I think that I'll just use the default file type that Open Office uses and then simply save it as an HTML file in there whenever I want to import something to Mobi Creator.


----------



## Ann in Arlington (Oct 27, 2008)

Selcien said:


> It doesn't matter whether the doc. file is made by Works or Open Office as Microsoft Office keeps sticking it's nose in. I've burned up all of the available uses for Microsoft Office, and now attempting to import a doc. file results in a failure, and the file being locked (they were test files so it didn't matter.)
> 
> I think that I'll just use the default file type that Open Office uses and then simply save it as an HTML file in there whenever I want to import something to Mobi Creator.

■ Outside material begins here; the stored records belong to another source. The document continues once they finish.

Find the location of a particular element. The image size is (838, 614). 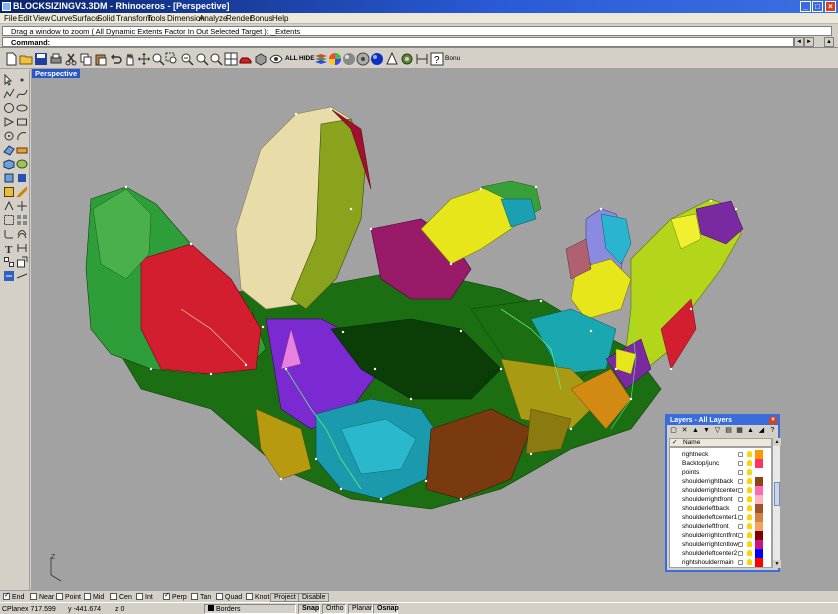

polyline-icon is located at coordinates (9, 94).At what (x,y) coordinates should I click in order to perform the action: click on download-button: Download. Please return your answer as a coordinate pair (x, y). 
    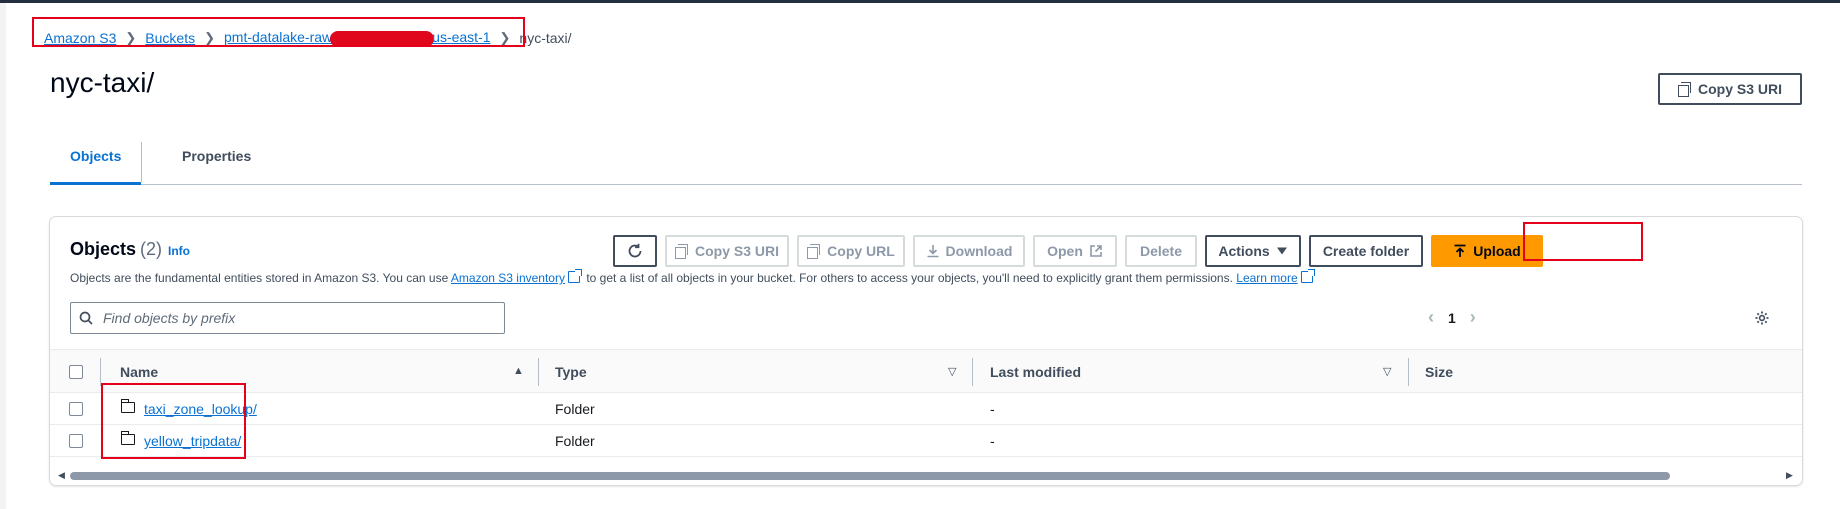
    Looking at the image, I should click on (969, 251).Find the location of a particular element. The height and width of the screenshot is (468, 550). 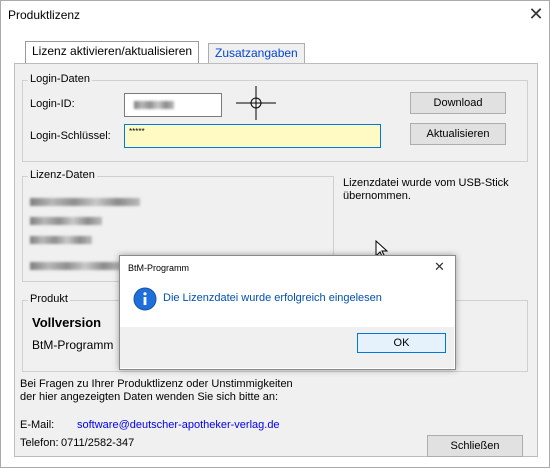

ok-button: OK is located at coordinates (402, 343). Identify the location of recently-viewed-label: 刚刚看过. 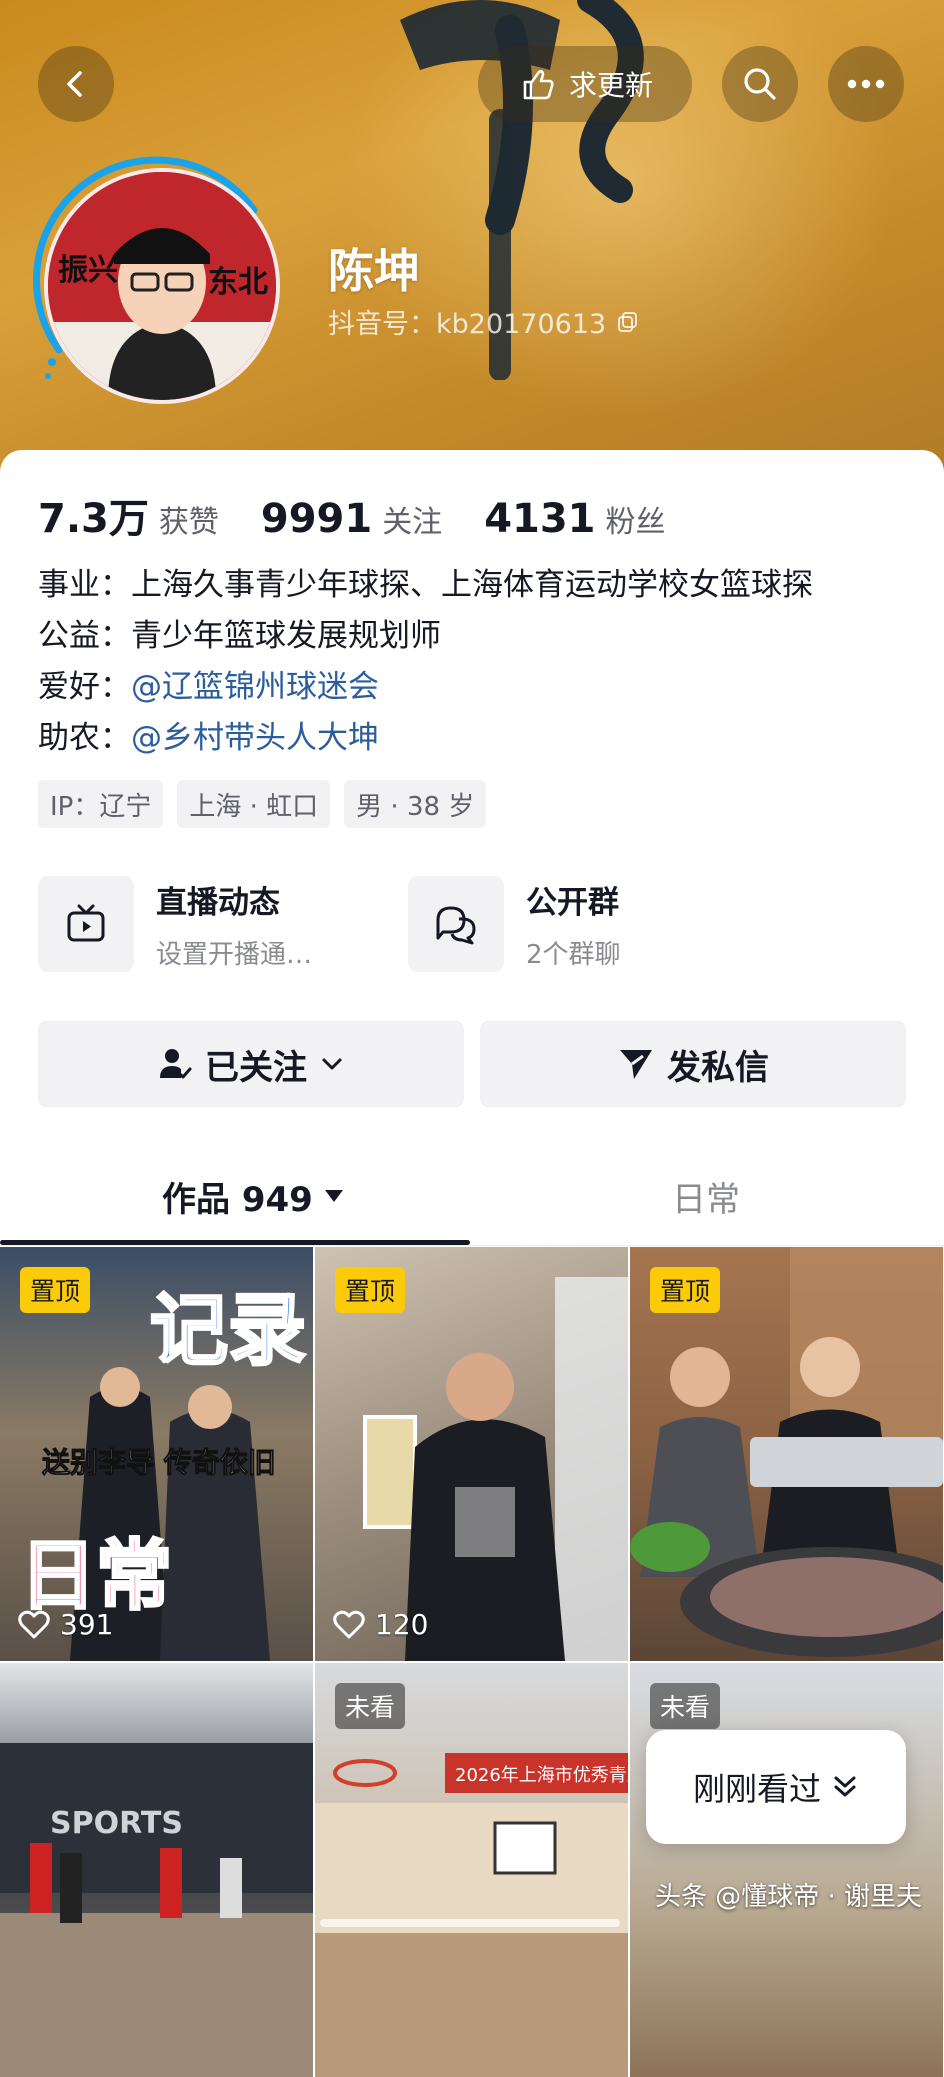
(756, 1789). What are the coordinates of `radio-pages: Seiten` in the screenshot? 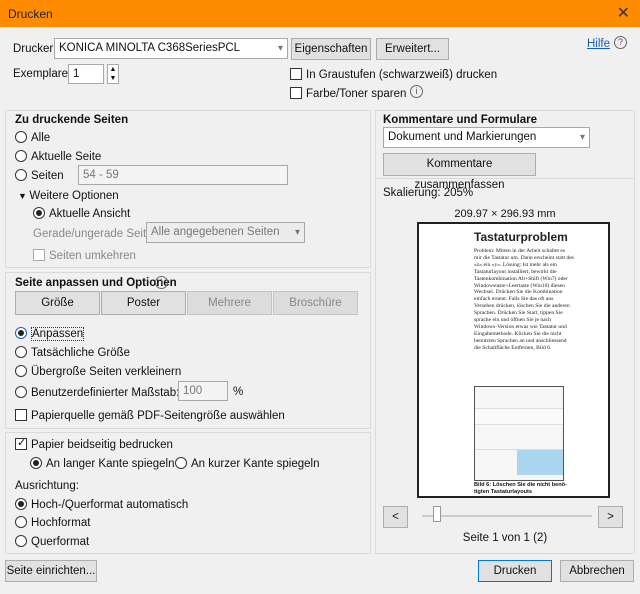 It's located at (40, 176).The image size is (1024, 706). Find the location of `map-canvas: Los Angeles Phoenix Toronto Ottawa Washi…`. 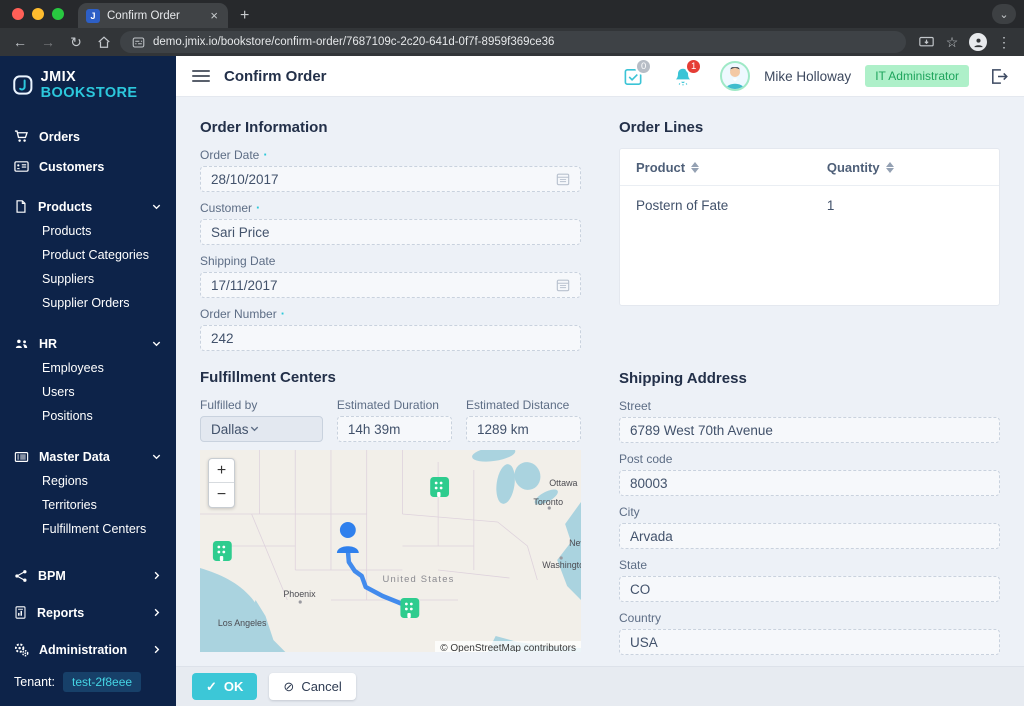

map-canvas: Los Angeles Phoenix Toronto Ottawa Washi… is located at coordinates (390, 551).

Hmm. That's very strange. I would think once the file is a file that it wouldn't matter to MobiCreator what program created it.

Is there a reason why you don't just completely delete MS Office? Maybe if you could do that it wouldn't care about it.

Or, maybe you need to set your system that Open Office is the default program. I do know that if you create a file with OpenOffice and later try to open it it will be opened in MS Office if that's your default. Maybe for MobiCreator to work with it it has to be opened. I haven't noticed that behavior, but I haven't tried to convert any doc files.

I have all three programs, though. . . .let me play a little and see if I can figure anything out for you.

Ann


----------



## Selcien (Oct 31, 2008)

I've deleted Microsoft Office and Mobi Creator still won't import doc. files, it fails the moment I hit the import button. Considering how easy it is to save to an HTML document in Open Office, that Mobi Creator has no real problem making a build from it (I do get 1 "warning" but I have no idea what that's about, the file works on the Kindle). I think that I'll just go that route, and not worry about doc. files.


----------



## SusanCassidy (Nov 9, 2008)

I also use Open Office at home, and the problem is that when you try to import a .doc file into Mobipocket Creator, it tries to open Microsoft Word to save the file as HTML.  I don't know why the developers haven't created an option to use OpenOffice instead, but whatever.

At home, I save as HTML, then run it through Mobipocket Creator, which works fine.


----------



## ninjapanzer (Dec 14, 2008)

Is there a good processor to convert pdb to txt or html?

I want to include it in my converter project

http://www.kboards.com/index.php/topic,1534.0.html


----------



## pidgeon92 (Oct 27, 2008)

ninjapanzer said:


> Is there a good processor to convert pdb to txt or html?


Stanza's desktop client can convert from PDB to a variety of formats. Available for Mac, Windows and Linux.


----------